Tafsir Sayyid Quthb - Tafsir Fi Zhilalil Qur'an
Dari Buku:
Tafsīr fi Zhilāl-il-Qur’ān
Oleh: Sayyid Quthb   Penerbit: Gema Insani

بِسْمِ اللهِ الرَّحْمنِ الرَّحِيْمِ

Dengan menyebut nama Allah Yang Maha Pemurah lagi Maha Penyayang

قُلْ أَعُوْذُ بِرَبِّ الْفَلَقِ. مِنْ شَرِّ مَا خَلَقَ. وَ مِنْ شَرِّ غَاسِقٍ إِذَا وَقَبَ. وَ مِنْ شَرِّ النَّفَّاثَاتِ فِي الْعُقَدِ. وَ مِنْ شَرِّ حَاسِدٍ إِذَا حَسَدَ.

113: 1. Katakanlah: “Aku berlindung kepada Tuhan Yang Menguasai subuh, 113: 2. dari kejahatan makhluk-Nya,

113-3. dan dari kejahatan malam apabila telah gelap gulita,

113-4. dan dari kejahatan wanita-wanita tukang sihir yang menghembus pada buhul-buhul,

113-5. dan dari kejahatan orang yang dengki apabila ia dengki”.

 

Surah ini dan surah sesudahnya merupakan pengarahan dari Allah s.w.t. kepada Nabi-Nya s.a.w. dan seluruh kaum mu’minin sesudah itu, supaya berlindung ke bahwa perlindungan Allah dari segala sesuatu yang menakutkan, baik yang tersembunyi maupun yang tampak, yang tidak diketahui maupun yang diketahui, yang secara global maupun yang secara terperinci. Seakan-akan Allah membuka pintu perlindungan-Nya dan membentangkan naungan-Nya buat mereka, dan berkata kepada mereka dengan kasih sayang dan lemah lembut: “Kemarilah, kemarilah ke benteng perlindungan. Kemarilah ke tempat yang aman bagi kamu, dan kamu akan merasa tenang di dalamnya. Kemarilah karena Aku tahu bahwa kamu lemah, sedang kamu mempunyai musuh, dan di sekitarmu banyak hal yang menakutkan. Di sini terjamin keamanan, ketenangan, dan keselamatan.”

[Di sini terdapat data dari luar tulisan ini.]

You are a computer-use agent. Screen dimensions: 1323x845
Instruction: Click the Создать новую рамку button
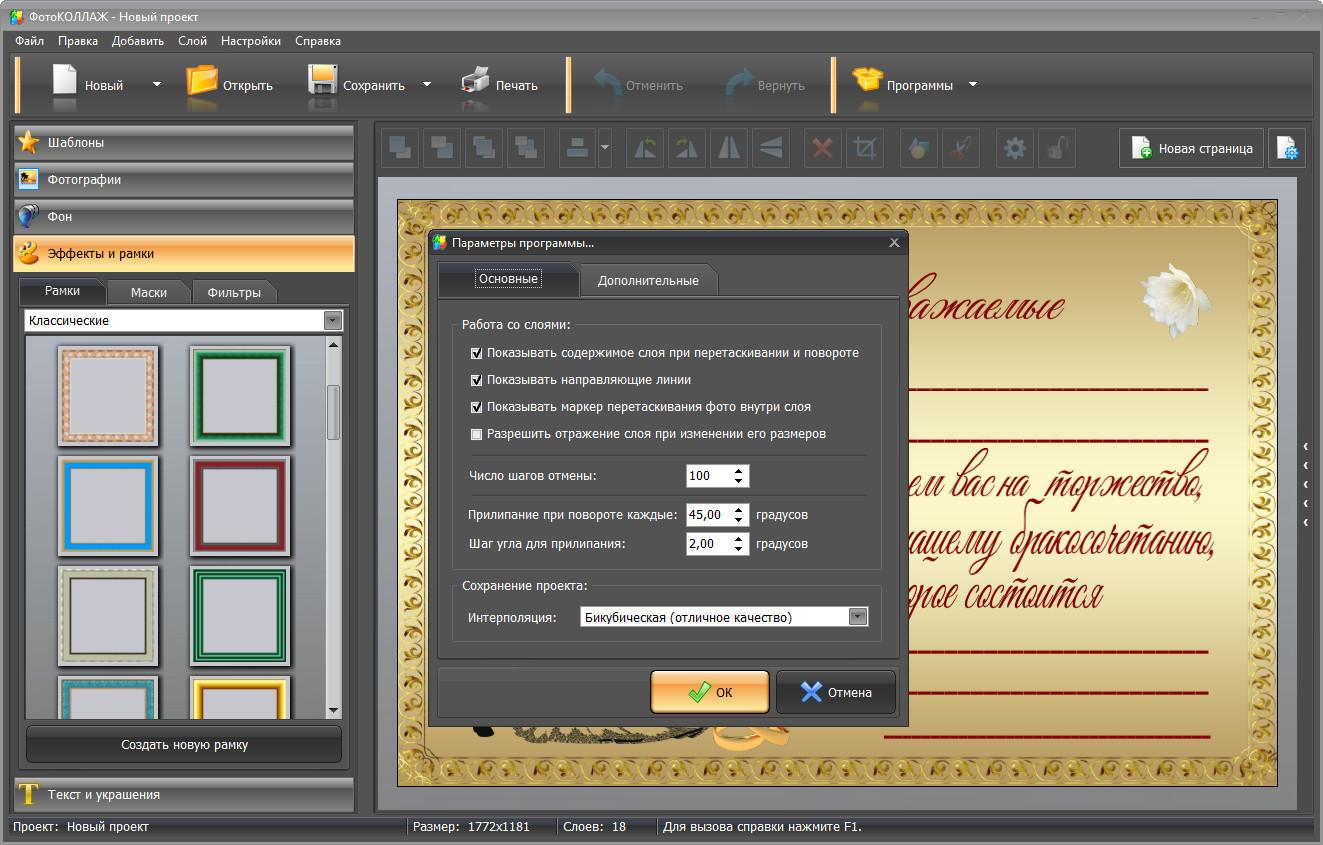point(184,745)
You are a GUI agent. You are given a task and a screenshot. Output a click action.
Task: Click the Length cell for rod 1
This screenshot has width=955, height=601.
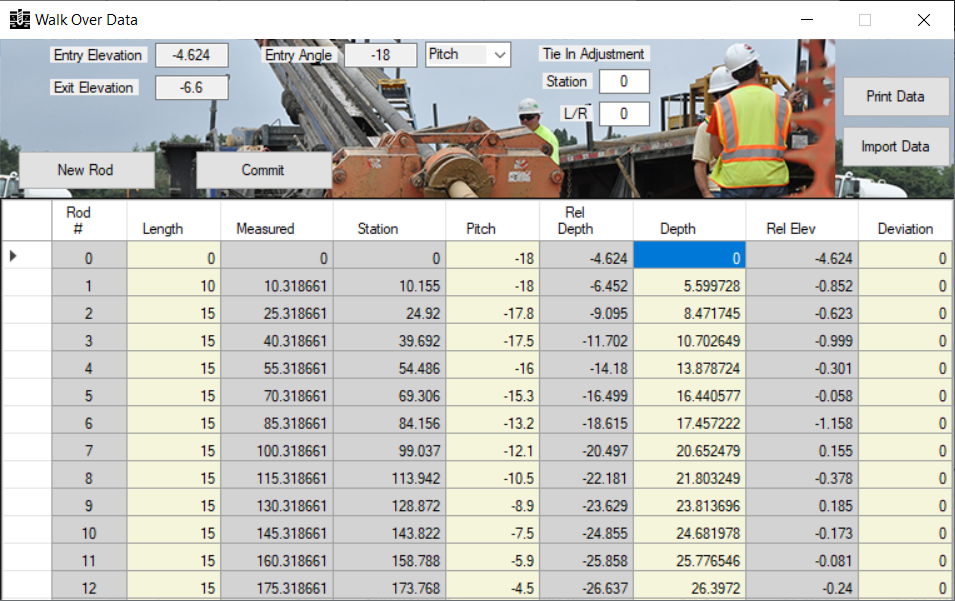tap(173, 286)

Karena itu, masing-masing surah ini dimulai dengan pengarahan: “Katakanlah: “Aku berlindung kepada Tuhan Yang Menguasai subuh…”, dan, “Katakanlah: “Aku berlindung kepada Tuhan (Yang memelihara dan menguasai) manusia….

Mengenai kisah turunnya dan operasionalnya terdapat beberapa riwayat yang sesuai dengan bayang-bayang yang kita merasakan ketenangan dan kelegaan darinya. Sehingga, menjadi jelas dengan adanya riwayat-riwayat bahwa Rasulullah merasa mendapat kelegaan dan kesenangan yang mendalam, menggembirakan, dan penuh kebebasan.

‘Uqbah bin ‘Amir r.a. mengatakan bahwa Rasulullah s.a.w. bersabda:

أَلَمْ تَرَ آيَاتٍ أُنْزِلَتْ هذِهِ اللَّيْلَةَ لَمْ يُرَ مِثْلُهُنَّ قَطُّ؟ قُلْ أَعُوْذُ بِرَبِّ الْفَلَقِ، وَ قُلْ أَعُوْذُ بِرَبِّ النَّاسِ.

“Tahukah kamu ayat-ayat yang diturunkan tadi malam, yang tidak ada ayat yang setara dengannya? Yaitu: “Qul a‘ūdzu bi Rabb-il-falaq” dan “Qul a‘ūdzu bi Rabb-in-nās.” (H.R. Mālik, Muslim, Tirmidzī, Abū Dāwūd dan an-Nasā’i).

Dari Jabir r.a. katanya: “Rasulullah s.a.w. bersabda kepadaku: “Bacalah wahai Jabir.” Saya bertanya: “Demi ayah dan ibuku, apa yang harus saya baca?” Beliau bersabda: “Bacalah: “Qul a‘ūdzu bi Rabb-il-falaq” dan “Qul a‘ūdzu bi Rabb-in-nās.” Lalu aku membacanya. Kemudian beliau bersabda: “Bacalah, karena engkau tidak akan membaca surah yang setara dengan keduanya.” (H.R. an-Nasā’i).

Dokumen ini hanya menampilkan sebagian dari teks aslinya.